THE TASK =>
Pick every line with "target" from the material below.

DATA FOR REVIEW =>
════════

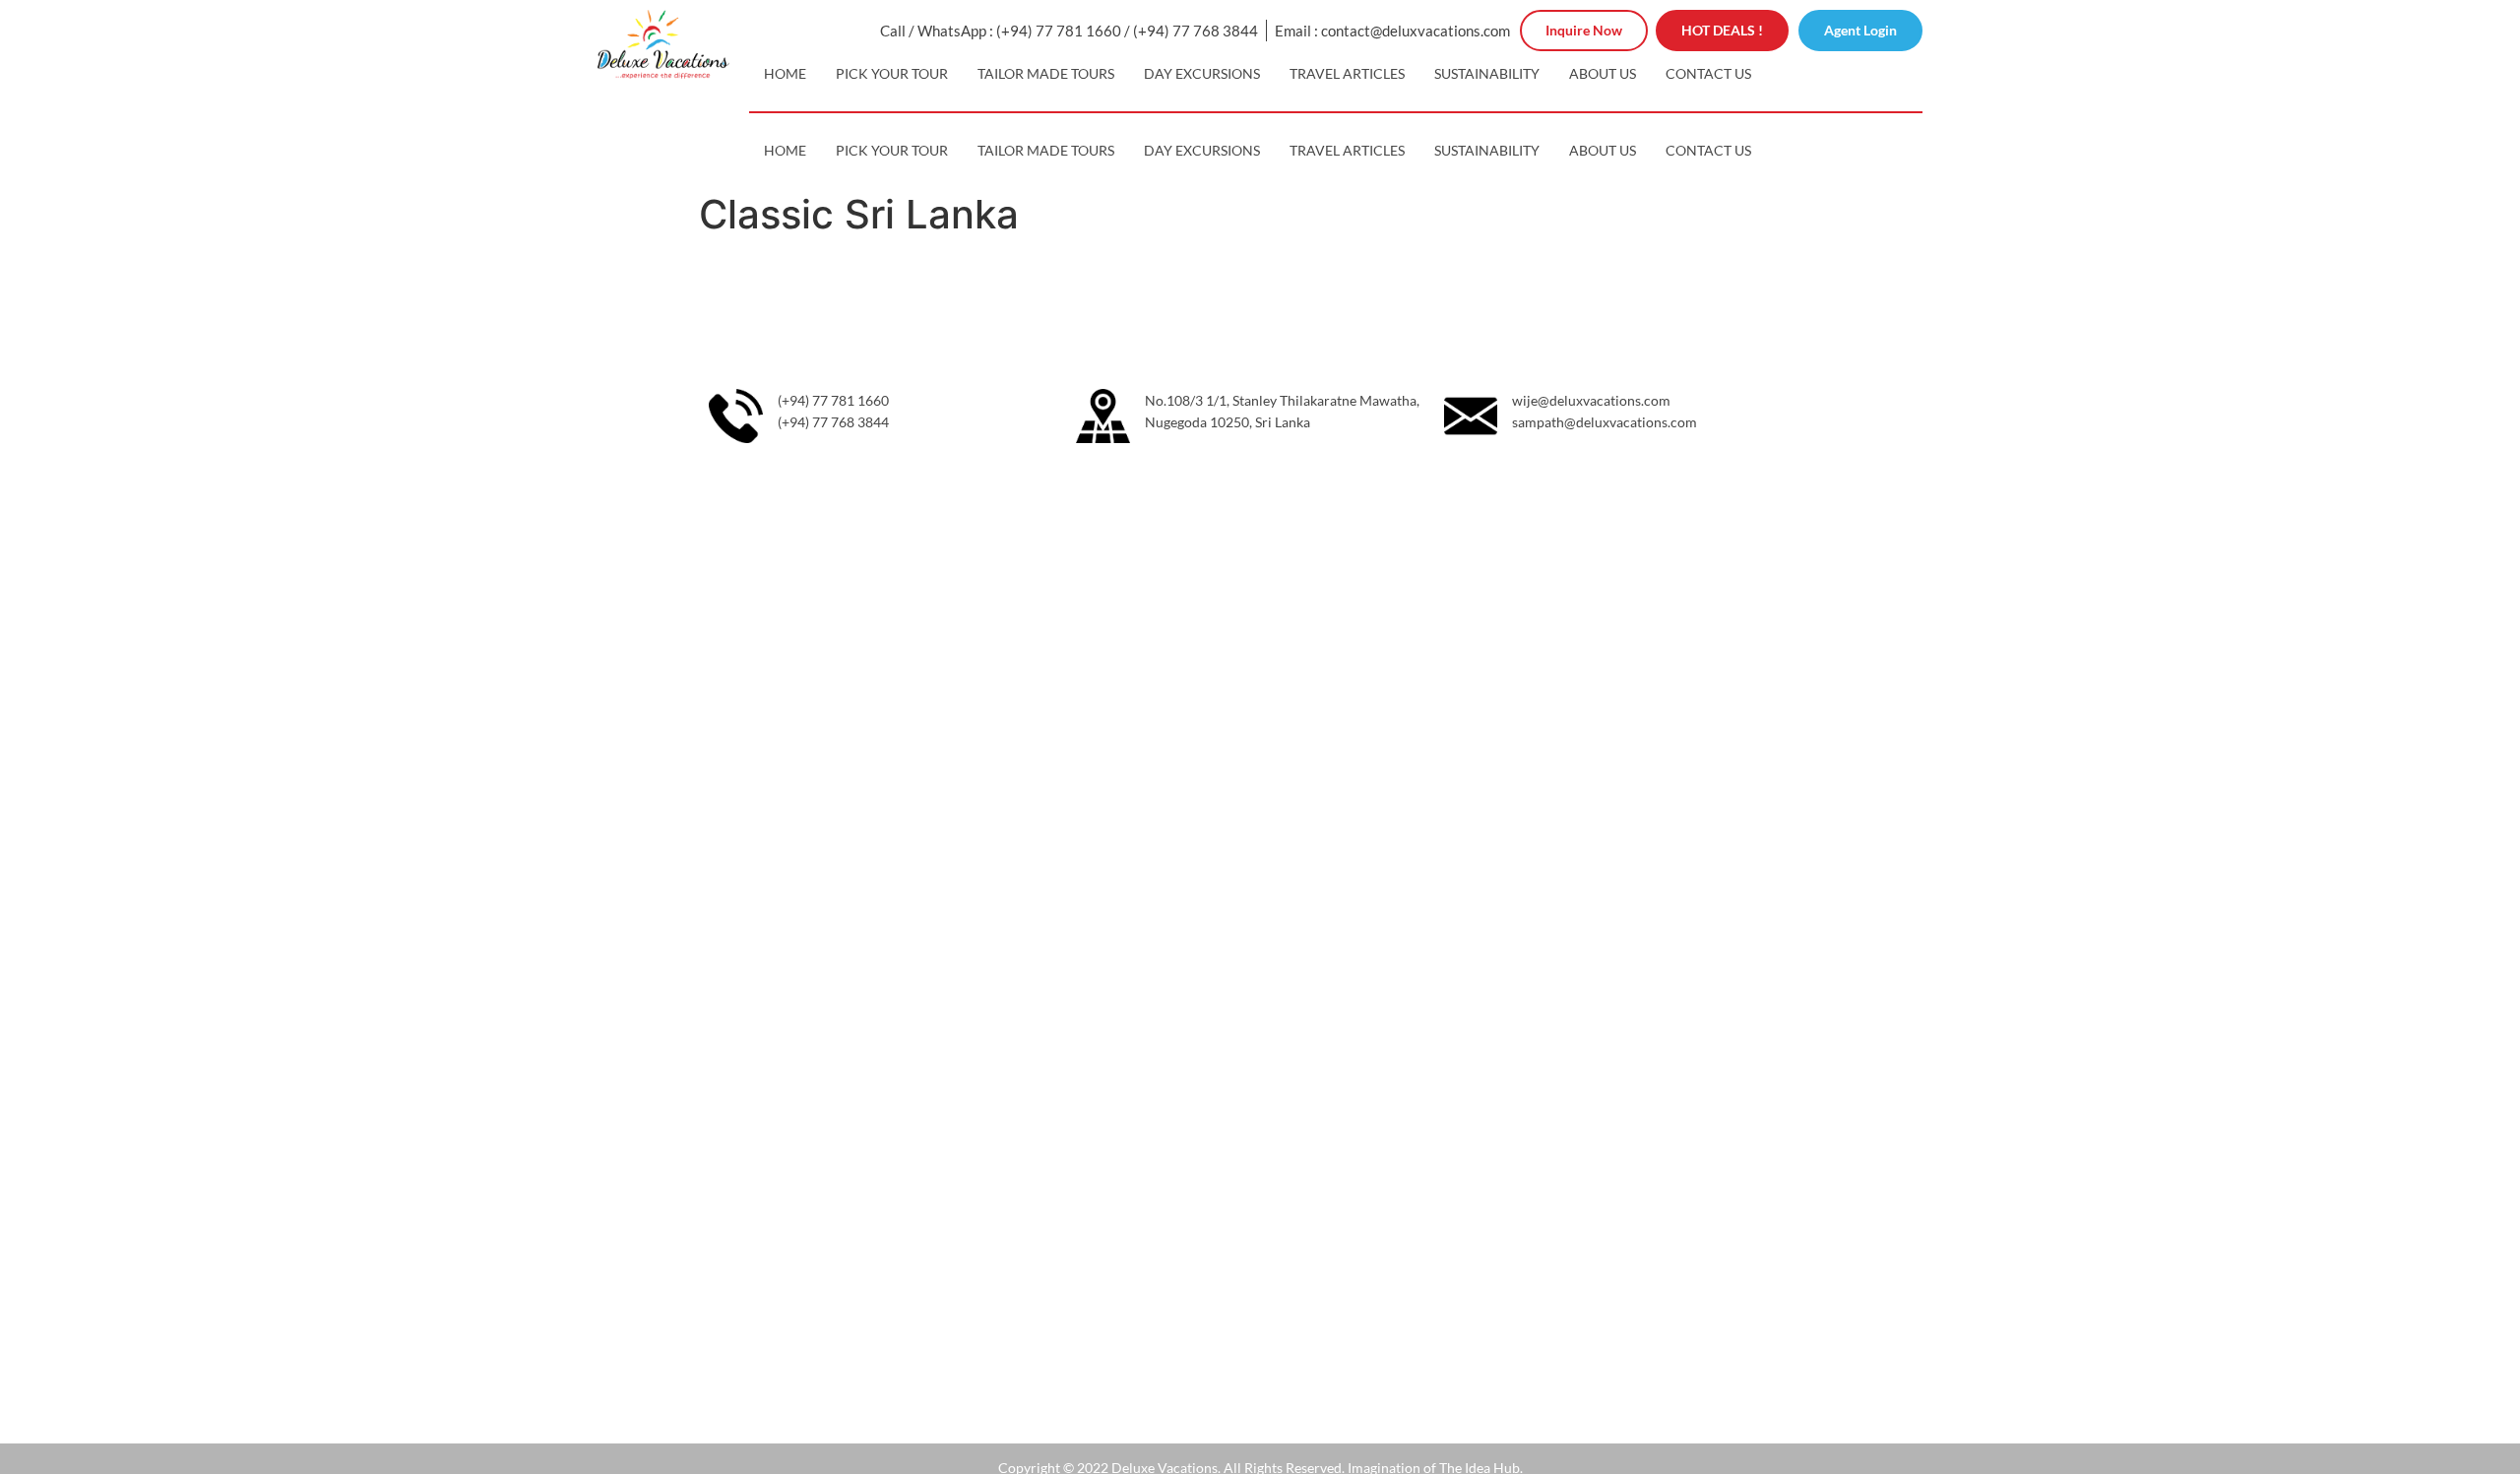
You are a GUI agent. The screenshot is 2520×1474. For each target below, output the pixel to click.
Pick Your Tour (892, 73)
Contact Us (1708, 73)
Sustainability (1487, 73)
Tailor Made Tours (1045, 73)
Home (785, 73)
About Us (1602, 73)
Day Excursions (1202, 73)
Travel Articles (1347, 73)
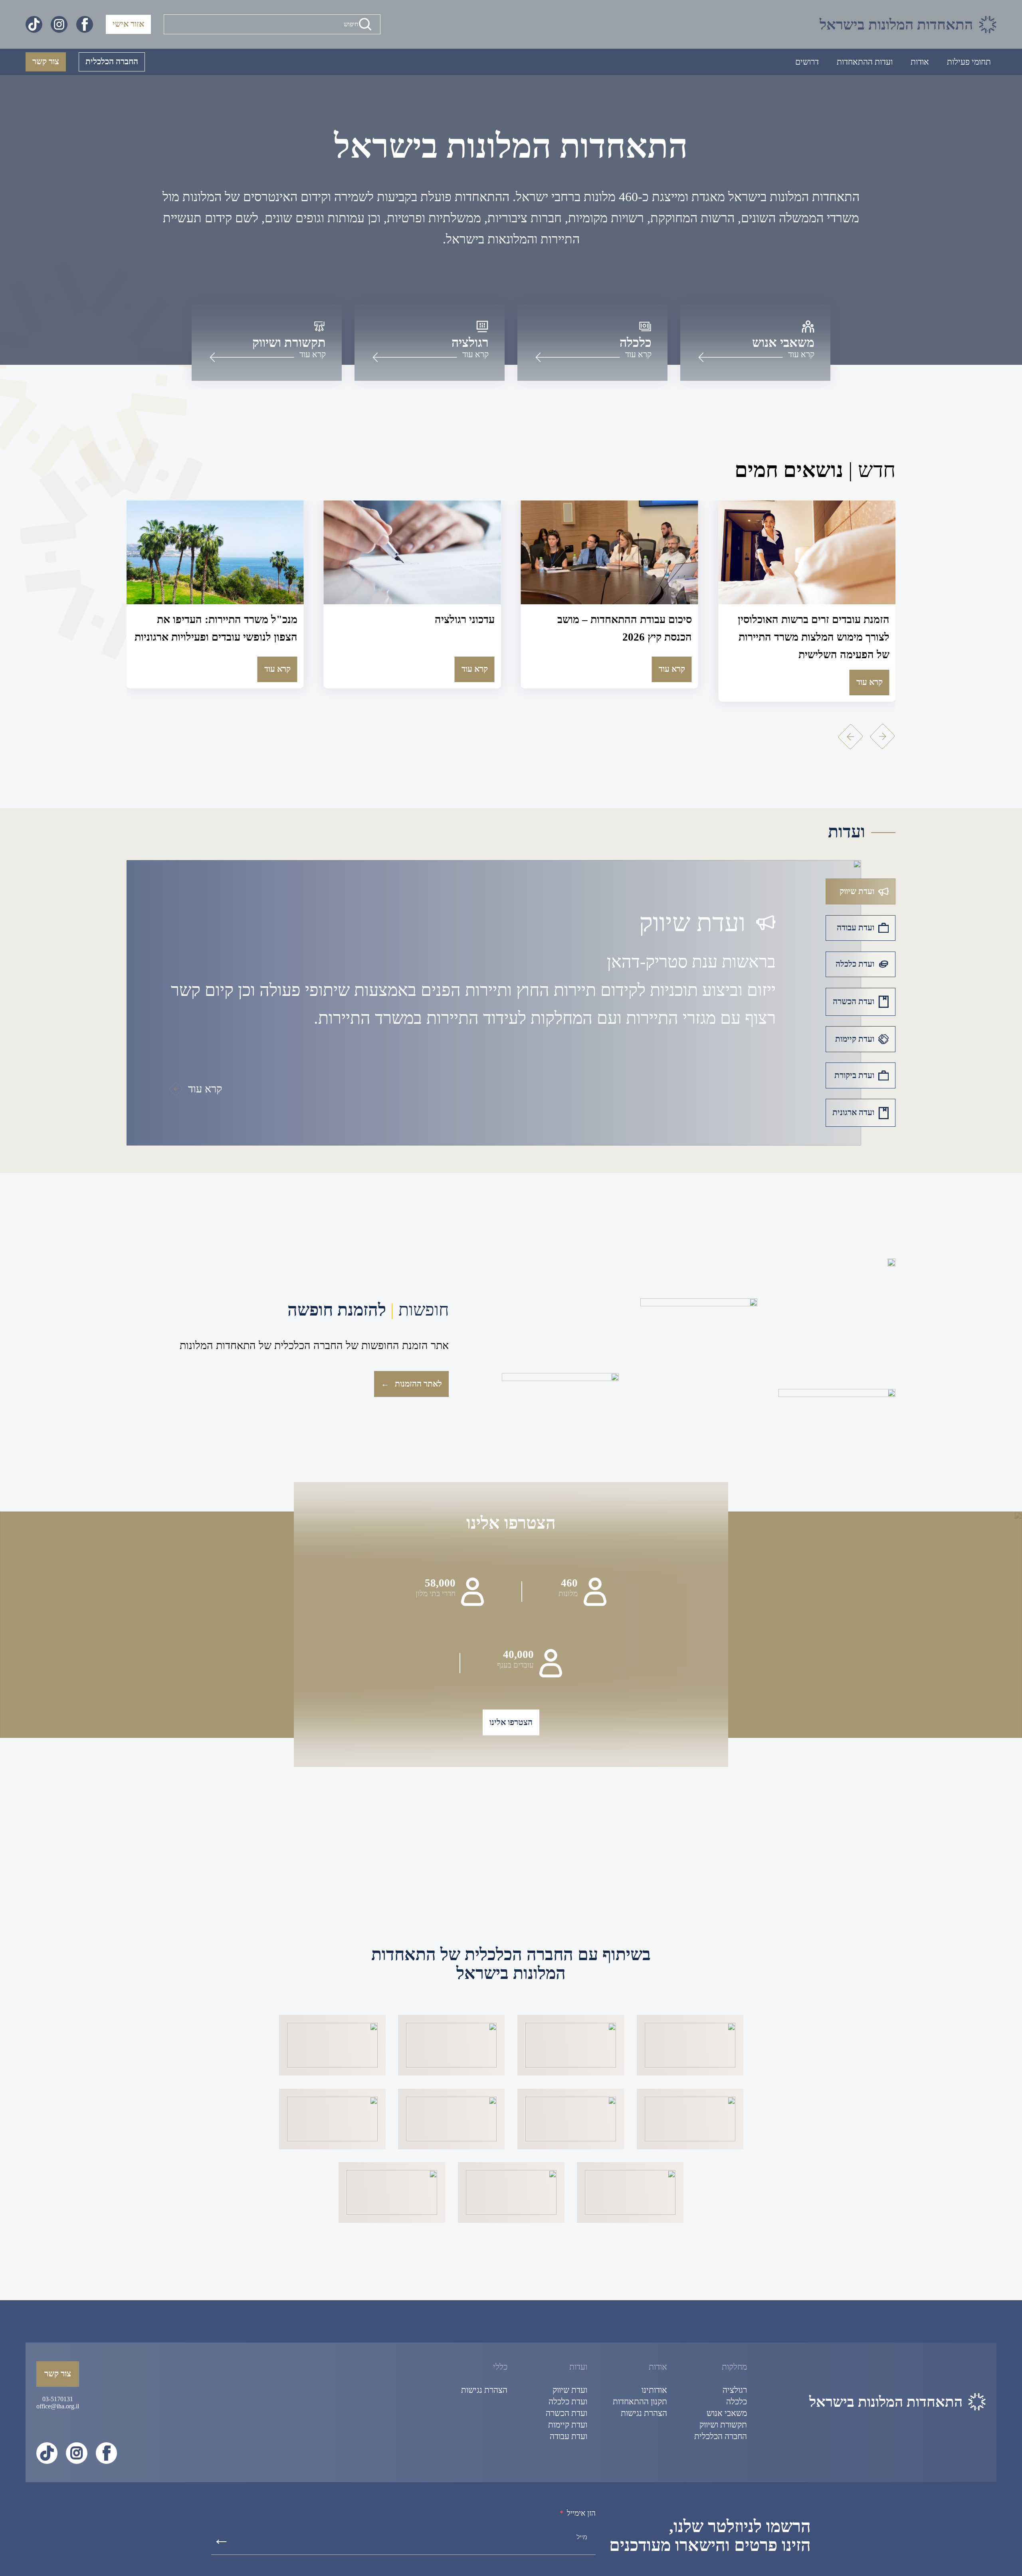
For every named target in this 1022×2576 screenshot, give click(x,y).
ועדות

════════

EXERCISE RESULT =>
You are a GUI agent. The screenshot is 2520×1474. For each target below, output the pixel to click.
For every named target in this 1022×2576 screenshot, give click(x,y).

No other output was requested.